Typically, most user interactions in a demo are immediately followed by a transition to another scene and/or an action, showing the results of the interaction. This means that all gestures must include at least one transition or action. See also What You Need to Know below.

Tip: For certain actions, you may use Buttons instead. These are six special kinds of tap gestures with predefined functionality—Go to Scene, App Store, Replay, Close, Open URL, and Android Share Button—which you can drag from the Elements panel to the canvas and define their properties accordingly.

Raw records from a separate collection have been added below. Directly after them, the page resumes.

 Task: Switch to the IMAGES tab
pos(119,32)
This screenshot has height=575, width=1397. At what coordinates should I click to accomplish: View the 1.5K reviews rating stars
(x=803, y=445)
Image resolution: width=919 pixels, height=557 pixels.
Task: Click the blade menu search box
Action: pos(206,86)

By itself, a gesture bounding box serves only as a gesture recognition area. You need to specify the type of gesture in the Properties panel of the selected element by clicking  Add Gesture to Area and making the desired selection.  For details, see Add Gestures.

What Gestures Look Like in Studio

By default, in Canvas View, a gesture appears as a dark, semi-transparent bounding box with a blue border. The box defines the area on the screen where you want to require the user to perform a gesture to activate an action in the current scene.

In Path View, a gesture is shown as a smaller version of the scene to which you added it, with the type of gesture displayed at the top and the gesture area indicated in semi-transparent green. 

Canvas View Path View  
 

In the Layers panel, gestures appear with the names you assigned to each of them in their properties. By default, gestures appear in the order in which you added them to the selected scene. To change the order, select the Show All checkbox and drag the gestures up or down the list as needed. For more details, see Elements and Layers.

What You Need to Know

Here’s what you need to keep in mind when working with Gesture elements:

  • You can add multiple types of gestures to the same Gesture element. For example, in matching games the user may need to swipe in different directions.
  • Since gestures are interactive elements, their order among other layers matters. A gesture must be the frontmost layer on the screen for the user to be able to interact with it. This means, it must be at the bottom of the list in the Layers panel. If you stack multiple gestures, the ones under the frontmost layer won’t work. See also Layer Order.
  • For each gesture type, you can add and define either or both of the following:
    • One or more transitions from the scene in which the user performs the gesture to the one that shows the result of the interaction.
    • One or more actions to be executed when the user performs the interaction, for example, to show or hide an element or set a trigger. 
      For details on the available settings, see Gesture actions and transitions.
  • You can reuse gestures in other scenes by making them visible in the Layers panel of the selected scene. See also Reuse Existing Layers.
  • Typically, if you associate a trigger with a gesture, you don’t need to specify any transitions in the gesture Properties and use the trigger to define the logic. For more details, see Triggers. See also Advanced Transitions.
  • All actions and transitions that you add to a gesture are executed as soon as the user performs the interaction.